The idea of Fed Speak originated from the fact that financial markets were heavily concerned with any statements the Fed chairmen used to make and most of the times, this led to self fulfilling prophecy. Thus in order to prevent this, the Fed Chairmen developed this way of putting up their statements : Fed Speak , to purposefully detract meaning from the statements using ambiguous and cautious words.

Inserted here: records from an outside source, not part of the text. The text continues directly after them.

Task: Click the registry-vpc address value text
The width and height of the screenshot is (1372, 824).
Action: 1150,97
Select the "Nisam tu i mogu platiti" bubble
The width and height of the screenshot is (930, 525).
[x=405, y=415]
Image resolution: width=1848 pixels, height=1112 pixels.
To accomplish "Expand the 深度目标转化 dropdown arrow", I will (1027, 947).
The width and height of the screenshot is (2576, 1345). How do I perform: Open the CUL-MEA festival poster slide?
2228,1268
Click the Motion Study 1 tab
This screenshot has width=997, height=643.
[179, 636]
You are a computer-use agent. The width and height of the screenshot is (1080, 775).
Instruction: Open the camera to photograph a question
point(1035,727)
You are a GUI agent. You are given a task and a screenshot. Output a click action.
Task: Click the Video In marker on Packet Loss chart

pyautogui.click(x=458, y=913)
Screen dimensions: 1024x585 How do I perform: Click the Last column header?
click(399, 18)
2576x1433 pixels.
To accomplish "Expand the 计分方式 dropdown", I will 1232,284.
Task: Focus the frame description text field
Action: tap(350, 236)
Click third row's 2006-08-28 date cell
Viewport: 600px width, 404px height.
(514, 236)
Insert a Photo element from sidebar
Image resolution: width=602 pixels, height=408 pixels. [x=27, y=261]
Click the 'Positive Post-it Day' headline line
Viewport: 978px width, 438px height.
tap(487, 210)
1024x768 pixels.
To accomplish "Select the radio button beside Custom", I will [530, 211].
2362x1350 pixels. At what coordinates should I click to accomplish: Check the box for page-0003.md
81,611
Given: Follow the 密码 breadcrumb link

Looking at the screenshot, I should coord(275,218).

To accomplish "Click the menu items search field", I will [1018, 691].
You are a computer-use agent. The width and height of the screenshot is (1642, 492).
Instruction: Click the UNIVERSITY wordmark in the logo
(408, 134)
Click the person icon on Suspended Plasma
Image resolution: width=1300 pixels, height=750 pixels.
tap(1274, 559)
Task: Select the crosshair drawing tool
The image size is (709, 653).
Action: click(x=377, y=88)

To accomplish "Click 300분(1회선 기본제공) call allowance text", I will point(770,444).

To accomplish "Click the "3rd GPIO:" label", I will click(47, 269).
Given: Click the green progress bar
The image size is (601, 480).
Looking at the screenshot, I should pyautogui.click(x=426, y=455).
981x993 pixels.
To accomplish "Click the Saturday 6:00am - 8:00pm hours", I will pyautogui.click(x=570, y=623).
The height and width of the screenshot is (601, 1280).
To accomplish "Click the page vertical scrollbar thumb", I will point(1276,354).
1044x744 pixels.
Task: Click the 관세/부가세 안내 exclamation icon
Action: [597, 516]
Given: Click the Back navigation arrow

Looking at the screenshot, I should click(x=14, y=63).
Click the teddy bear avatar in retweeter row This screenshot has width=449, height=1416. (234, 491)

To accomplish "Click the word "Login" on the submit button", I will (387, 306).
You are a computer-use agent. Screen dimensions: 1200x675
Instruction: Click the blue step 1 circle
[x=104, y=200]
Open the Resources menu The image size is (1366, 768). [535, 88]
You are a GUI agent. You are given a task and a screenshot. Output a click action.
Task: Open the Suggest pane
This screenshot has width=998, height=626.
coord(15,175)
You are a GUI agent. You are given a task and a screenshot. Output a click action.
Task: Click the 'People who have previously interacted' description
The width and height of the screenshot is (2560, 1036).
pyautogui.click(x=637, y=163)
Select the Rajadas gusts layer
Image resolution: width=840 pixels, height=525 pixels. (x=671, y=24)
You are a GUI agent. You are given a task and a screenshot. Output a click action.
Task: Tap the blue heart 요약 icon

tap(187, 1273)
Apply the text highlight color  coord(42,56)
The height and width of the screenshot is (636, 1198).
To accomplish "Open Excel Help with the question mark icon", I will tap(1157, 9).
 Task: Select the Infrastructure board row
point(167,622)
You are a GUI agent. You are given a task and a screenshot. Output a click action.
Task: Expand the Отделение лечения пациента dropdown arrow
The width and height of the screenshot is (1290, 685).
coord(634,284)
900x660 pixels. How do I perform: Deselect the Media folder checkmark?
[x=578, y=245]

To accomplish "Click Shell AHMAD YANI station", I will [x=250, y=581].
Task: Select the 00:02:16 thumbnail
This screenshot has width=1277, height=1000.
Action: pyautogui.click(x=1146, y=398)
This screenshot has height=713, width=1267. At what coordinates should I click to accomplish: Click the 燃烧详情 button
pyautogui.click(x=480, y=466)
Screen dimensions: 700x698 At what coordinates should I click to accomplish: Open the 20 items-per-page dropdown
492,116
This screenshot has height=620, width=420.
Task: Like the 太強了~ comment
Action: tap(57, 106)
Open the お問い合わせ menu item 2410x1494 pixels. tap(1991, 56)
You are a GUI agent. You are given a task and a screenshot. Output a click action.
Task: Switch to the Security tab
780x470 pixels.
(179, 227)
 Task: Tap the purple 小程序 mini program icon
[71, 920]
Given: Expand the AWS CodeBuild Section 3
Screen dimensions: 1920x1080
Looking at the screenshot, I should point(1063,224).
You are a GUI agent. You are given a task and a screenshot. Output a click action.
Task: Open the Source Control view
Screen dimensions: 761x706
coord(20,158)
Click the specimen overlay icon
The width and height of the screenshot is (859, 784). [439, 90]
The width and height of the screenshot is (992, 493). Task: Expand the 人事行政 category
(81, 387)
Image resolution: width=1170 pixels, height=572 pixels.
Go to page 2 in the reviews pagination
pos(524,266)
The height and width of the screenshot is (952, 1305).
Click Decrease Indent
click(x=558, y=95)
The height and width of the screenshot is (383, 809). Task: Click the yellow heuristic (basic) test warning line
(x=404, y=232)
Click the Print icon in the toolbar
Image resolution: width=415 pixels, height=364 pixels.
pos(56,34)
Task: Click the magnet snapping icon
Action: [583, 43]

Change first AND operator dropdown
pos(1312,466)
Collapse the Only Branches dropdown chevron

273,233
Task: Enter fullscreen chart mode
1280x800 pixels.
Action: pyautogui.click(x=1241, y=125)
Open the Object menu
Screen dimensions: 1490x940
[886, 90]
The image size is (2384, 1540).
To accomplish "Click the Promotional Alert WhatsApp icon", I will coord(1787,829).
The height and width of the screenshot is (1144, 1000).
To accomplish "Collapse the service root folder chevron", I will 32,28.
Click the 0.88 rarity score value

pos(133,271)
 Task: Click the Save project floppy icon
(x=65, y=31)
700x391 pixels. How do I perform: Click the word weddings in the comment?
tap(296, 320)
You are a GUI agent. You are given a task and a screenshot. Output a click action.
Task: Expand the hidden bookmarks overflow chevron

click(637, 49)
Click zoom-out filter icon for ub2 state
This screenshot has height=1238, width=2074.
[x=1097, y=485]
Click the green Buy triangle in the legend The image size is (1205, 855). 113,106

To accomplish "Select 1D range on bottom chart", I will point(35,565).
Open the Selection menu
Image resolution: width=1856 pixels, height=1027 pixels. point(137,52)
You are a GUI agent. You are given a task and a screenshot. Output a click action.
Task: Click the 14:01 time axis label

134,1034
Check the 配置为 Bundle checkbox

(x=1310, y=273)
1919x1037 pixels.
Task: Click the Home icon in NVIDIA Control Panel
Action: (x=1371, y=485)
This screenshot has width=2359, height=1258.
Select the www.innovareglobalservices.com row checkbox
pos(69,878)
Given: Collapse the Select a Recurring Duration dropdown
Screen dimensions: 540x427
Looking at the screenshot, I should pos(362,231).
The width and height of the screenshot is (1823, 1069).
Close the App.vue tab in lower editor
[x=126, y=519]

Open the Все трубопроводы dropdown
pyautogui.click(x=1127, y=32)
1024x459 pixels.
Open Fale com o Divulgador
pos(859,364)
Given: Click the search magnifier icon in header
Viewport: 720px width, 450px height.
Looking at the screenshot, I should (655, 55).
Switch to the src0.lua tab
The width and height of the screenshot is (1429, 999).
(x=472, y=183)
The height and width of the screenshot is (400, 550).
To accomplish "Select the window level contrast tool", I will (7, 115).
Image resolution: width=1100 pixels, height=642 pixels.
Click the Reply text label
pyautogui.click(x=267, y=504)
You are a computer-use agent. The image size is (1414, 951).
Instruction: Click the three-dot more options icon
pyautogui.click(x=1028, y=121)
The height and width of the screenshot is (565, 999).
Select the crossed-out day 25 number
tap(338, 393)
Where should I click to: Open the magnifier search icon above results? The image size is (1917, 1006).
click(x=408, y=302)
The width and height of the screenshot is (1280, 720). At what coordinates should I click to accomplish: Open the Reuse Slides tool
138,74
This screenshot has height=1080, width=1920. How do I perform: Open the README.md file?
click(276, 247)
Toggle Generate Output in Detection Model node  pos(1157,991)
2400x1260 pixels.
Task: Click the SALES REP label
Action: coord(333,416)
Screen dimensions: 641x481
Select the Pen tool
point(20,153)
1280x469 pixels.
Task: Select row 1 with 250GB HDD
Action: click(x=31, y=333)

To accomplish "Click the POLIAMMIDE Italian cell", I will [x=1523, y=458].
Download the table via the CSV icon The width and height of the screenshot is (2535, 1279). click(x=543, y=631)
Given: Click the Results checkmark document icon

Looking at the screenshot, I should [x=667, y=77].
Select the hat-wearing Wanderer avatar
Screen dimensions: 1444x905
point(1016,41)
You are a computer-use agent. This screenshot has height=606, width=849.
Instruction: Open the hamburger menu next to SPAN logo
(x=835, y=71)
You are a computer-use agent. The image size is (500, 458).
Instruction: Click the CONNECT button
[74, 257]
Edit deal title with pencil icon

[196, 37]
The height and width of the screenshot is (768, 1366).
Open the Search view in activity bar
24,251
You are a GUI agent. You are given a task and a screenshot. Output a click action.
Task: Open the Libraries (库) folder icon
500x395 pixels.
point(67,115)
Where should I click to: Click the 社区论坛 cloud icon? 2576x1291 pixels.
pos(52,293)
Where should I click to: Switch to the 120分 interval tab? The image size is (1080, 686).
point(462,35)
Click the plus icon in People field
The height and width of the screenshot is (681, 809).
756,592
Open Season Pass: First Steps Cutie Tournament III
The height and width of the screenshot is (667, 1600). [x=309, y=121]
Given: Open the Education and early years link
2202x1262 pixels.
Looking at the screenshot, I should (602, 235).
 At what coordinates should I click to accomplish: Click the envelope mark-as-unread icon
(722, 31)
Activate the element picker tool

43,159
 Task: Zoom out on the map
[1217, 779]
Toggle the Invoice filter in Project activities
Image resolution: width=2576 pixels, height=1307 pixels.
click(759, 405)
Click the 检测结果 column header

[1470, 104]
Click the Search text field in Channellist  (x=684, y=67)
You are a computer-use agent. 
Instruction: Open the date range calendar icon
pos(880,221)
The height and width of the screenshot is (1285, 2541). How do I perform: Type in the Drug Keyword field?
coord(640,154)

Alan Blinder called Fed speak as “a turgid dialect of English” by the Fed Chairmen in making wordy, vague and ambiguous statements. It was generally the strategy of Alan Greenspan , who was the chairman of the Federal Reserve Board from 1986 to 2006. He used to make vague and ambiguous statements with little substance, and it was not easy to interpret his statements. He is credited with making Fed Speak “ a high art” and popularizing it by the name of Green speak. He once said “What I’ve learned at the Federal Reserve is a new language which is called ‘Fed Speak’. You soon learn to mumble with great incoherence.”
Example: Following a speech of Greenspan in 1995, headlines of New York Times said “Doubts voiced by Greenspan on a Rate Cut”, whereas Washington Post’s headlines read “Greenspan Hints Fed may cut interest rates.”